"Gangs of New York" ist eine Kompromissgeburt, drei Stunden lang,
aber gerade nicht epischen Ausmaßes. Zwei Thesen haben die Macher zum
historischen Geschehen, die sich widersprechen. Zur Folge hat das zwei
Darstellungsoptionen, die der Film beide mit halbem Herzen wählt. Sie
passen nicht zueinander und darum laviert "Gangs of New York" zwischen zwei
Filmen, die er nicht sein möchte und darum auch nicht ist. Eine noble
Ruine, die es zwischen Mythos und Historie zerreißt. Eine Anstrengung,
die beinahe wirkungslos verpufft.
So hat der Film, zum einen, ein Verhältnis zur Geschichte: freilich
ein ungeklärtes. Über die historischen Tatsachen, mit denen er
es zu tun hat, will er hinaus. Der Weg führt zum Mythos. Das hieße:
Verdichtung, Zurichtung, Heldenbildung. Die historische These, mit der "Gangs
of New York" sich trägt, - und vermutlich ist sie ganz zutreffend -
spricht gegen diesen Zugang. Nichts nämlich ist übrig in den
amerikanischen oder New Yorker Ursprungsmythen von Five Points, es gab hier
(was natürlich, wie stets, keine Frage der Tatsachen ist, sondern ihrer
nachträglichen Konstruktion) keinen Buffallo Bill und keinen Abraham
Lincoln, die in den Schulbüchern und Legenden ihr gespenstisches Nachwesen
treiben. Der Überlieferung nach war der Süden Manhattans ein
Rattenloch, in dem Mord- und Totschlag innerhalb einer in Clans zersplitterten
Unter- und Zwischenwelt an der Tagesordnung waren. Diese Überlieferung
möchte der Film, einerseits, nicht in Frage stellen.

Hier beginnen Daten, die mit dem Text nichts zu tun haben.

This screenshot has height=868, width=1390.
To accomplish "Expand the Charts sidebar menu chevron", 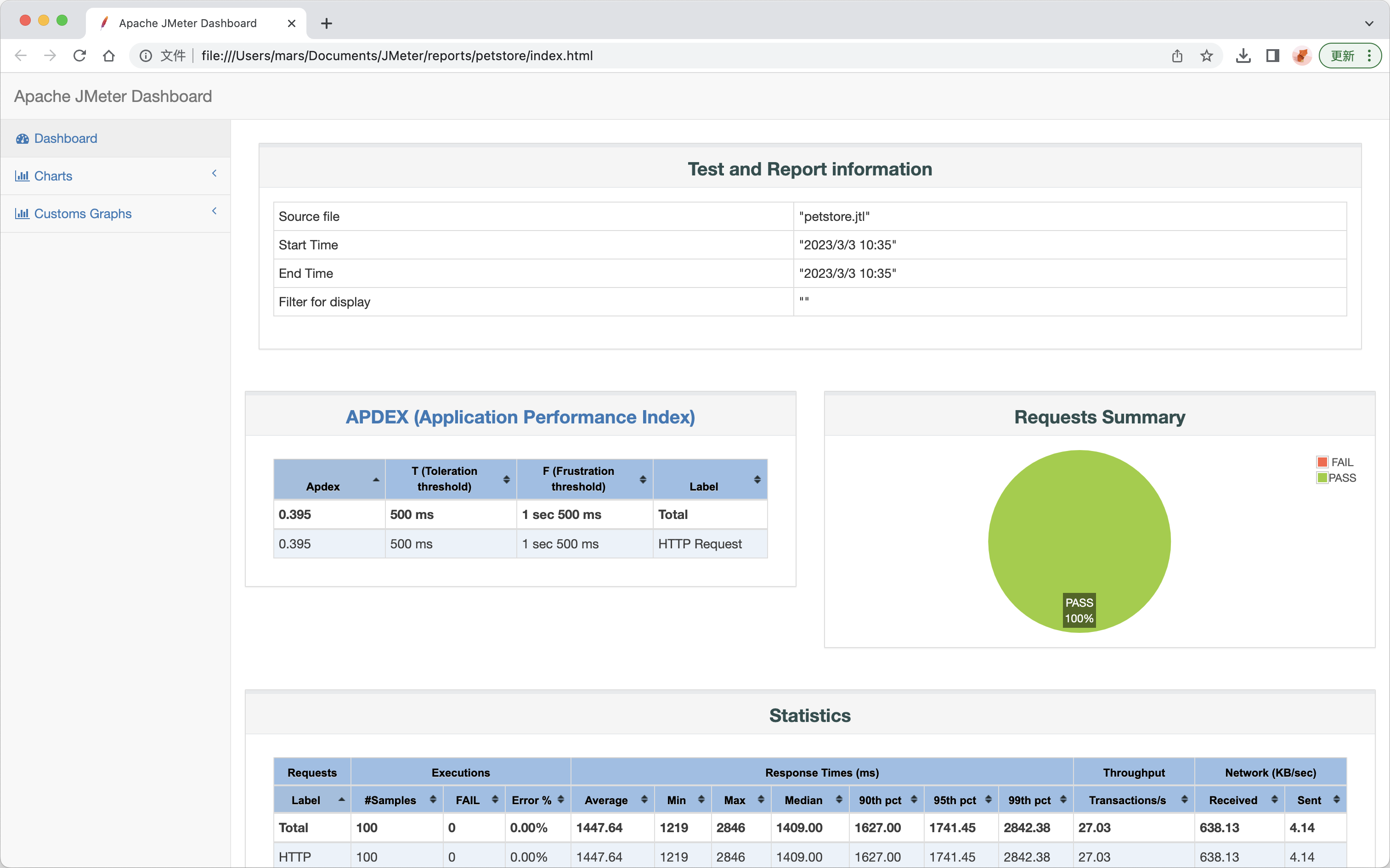I will coord(214,174).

Die ästhetische Konsequenz wäre allerdings ein Panorama
der Unordnung, ein in Blut und Betrug aufgebrochenes Porträt, das nicht
nur die Idee zivilisatorischen Fortschritts, sondern auch möglicher
Heroismen für die Dauer der Darstellung suspendiert. Die Gesetze Hollywoods
stehen, nicht nur in der massigen Gestalt Harvey Weinsteins, dagegen, auch
für einen Martin Scorsese, der justament in seinem letzten Film "Bringing
Out the Dead" einen roten Faden nur als sich verlierende Spur durch fiebrige
Bilder scheinen ließ. "Gangs of New York" dagegen macht es sich bequem
in einer so verlässlichen wie konventionellen Struktur. Zwei Männer
treten gegeneinander an, früh bringt der Film sie manichäisch in
Stellung: der Sohn eines Priesters zum einen, der Teufel zum anderen, auf
ihren Kampf läuft es hinaus, um seine Helden ordnet das Drehbuch die
Lage der zerstreuten Einzelteile wie Eisenspäne im magnetischen Feld.

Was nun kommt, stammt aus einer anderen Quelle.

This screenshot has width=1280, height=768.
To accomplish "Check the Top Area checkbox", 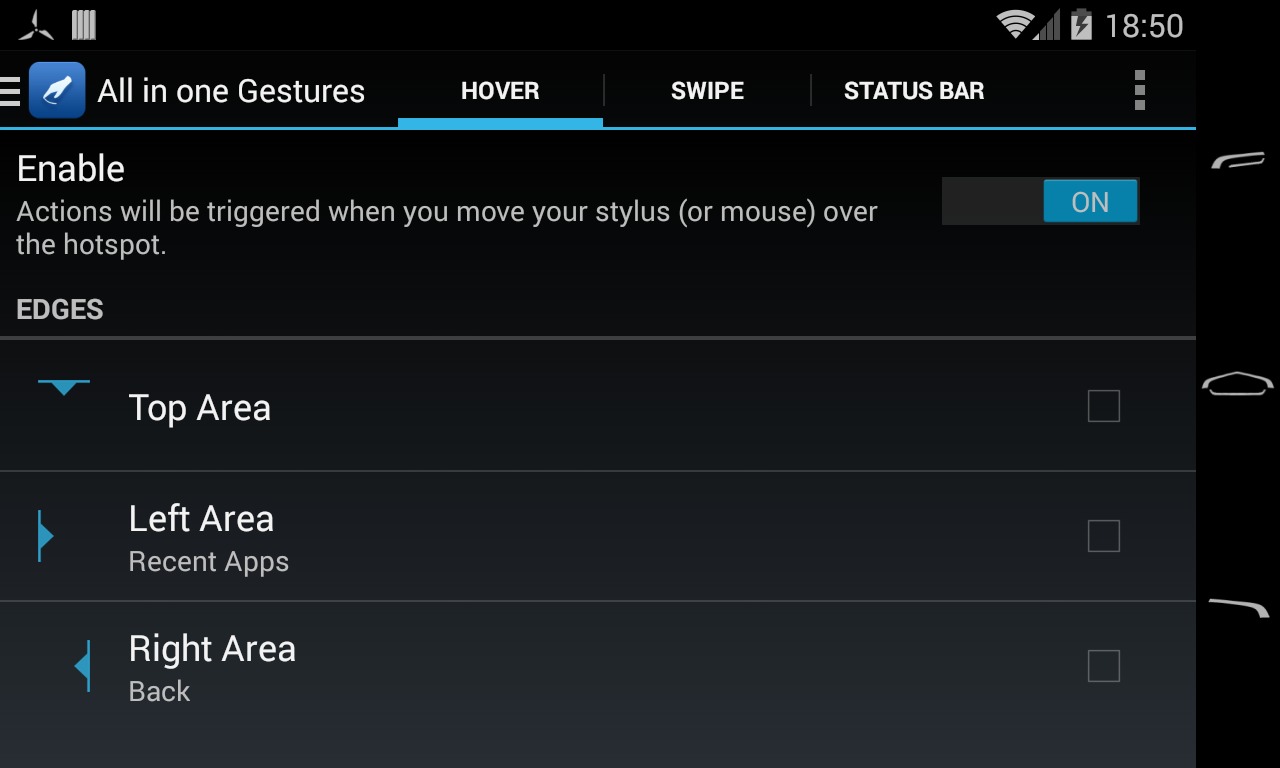I will pyautogui.click(x=1103, y=406).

Die blutige und unübersichtliche Geschichte der Stadt, die zu
schmutzig und zu kontingent ist, um zum Mythischen zu taugen, wird dann doch
als vor-geschichtlicher Mythos rekonfiguriert. Der gute Wille, diesen Fehler
einzusehen, wirkt sich aus als Verschleppen der Spannung in der Erweiterung
des Bildes: es gibt Ausblicke in die bessere Gesellschaft, ins Medienkritische
und Politische. Das bleiben freilich Akzentsetzungen ohne Durchgriff auf
die Struktur. Ideen-Streusel, die den Mythos als totes Gewicht beschweren.

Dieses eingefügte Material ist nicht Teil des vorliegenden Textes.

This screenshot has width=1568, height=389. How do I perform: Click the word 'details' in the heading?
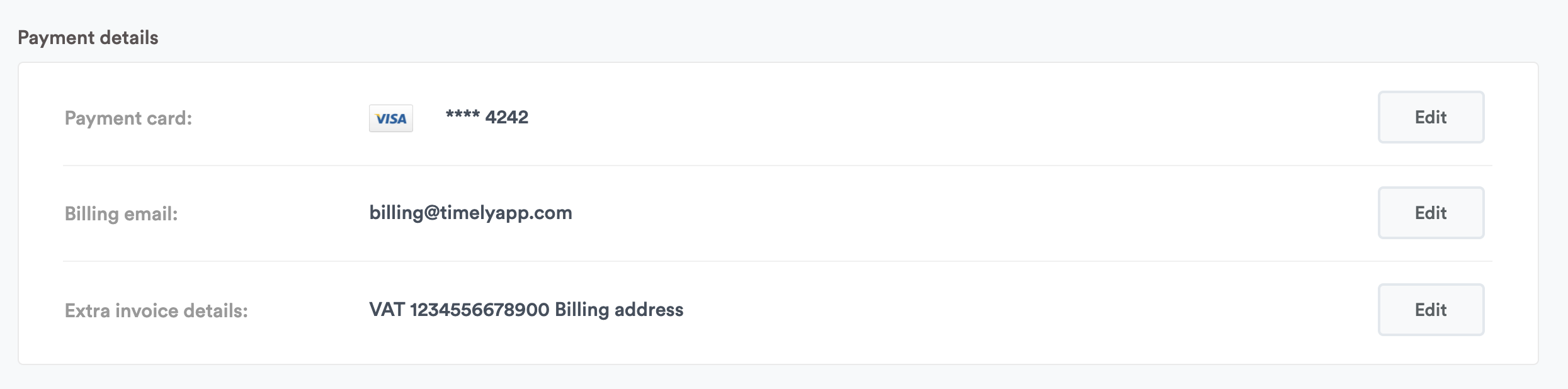point(129,38)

Da rennt P.T. Barnums Elefant durchs Bild und nicht nur Amsterdam Vallon
traut seinen Augen nicht. Das Dilemma des Films fährt als Riss zuletzt
zwischen seine beiden Helden. Daniel Day-Lewis verzeichnet seinen Schurken
grimassierend ins Überdeutliche, während Leonardo DiCaprio auf
die Dämpfung seiner Figur zum Charakter setzt. Sie spielen, könnte
man sagen, nicht im selben Film. Die Wahrheit ist: "Gangs of New York" ist
nicht ein- und derselbe Film, sondern zwei in einem, die sich zu sehr viel
weniger als der Summe ihrer Halbheiten addieren.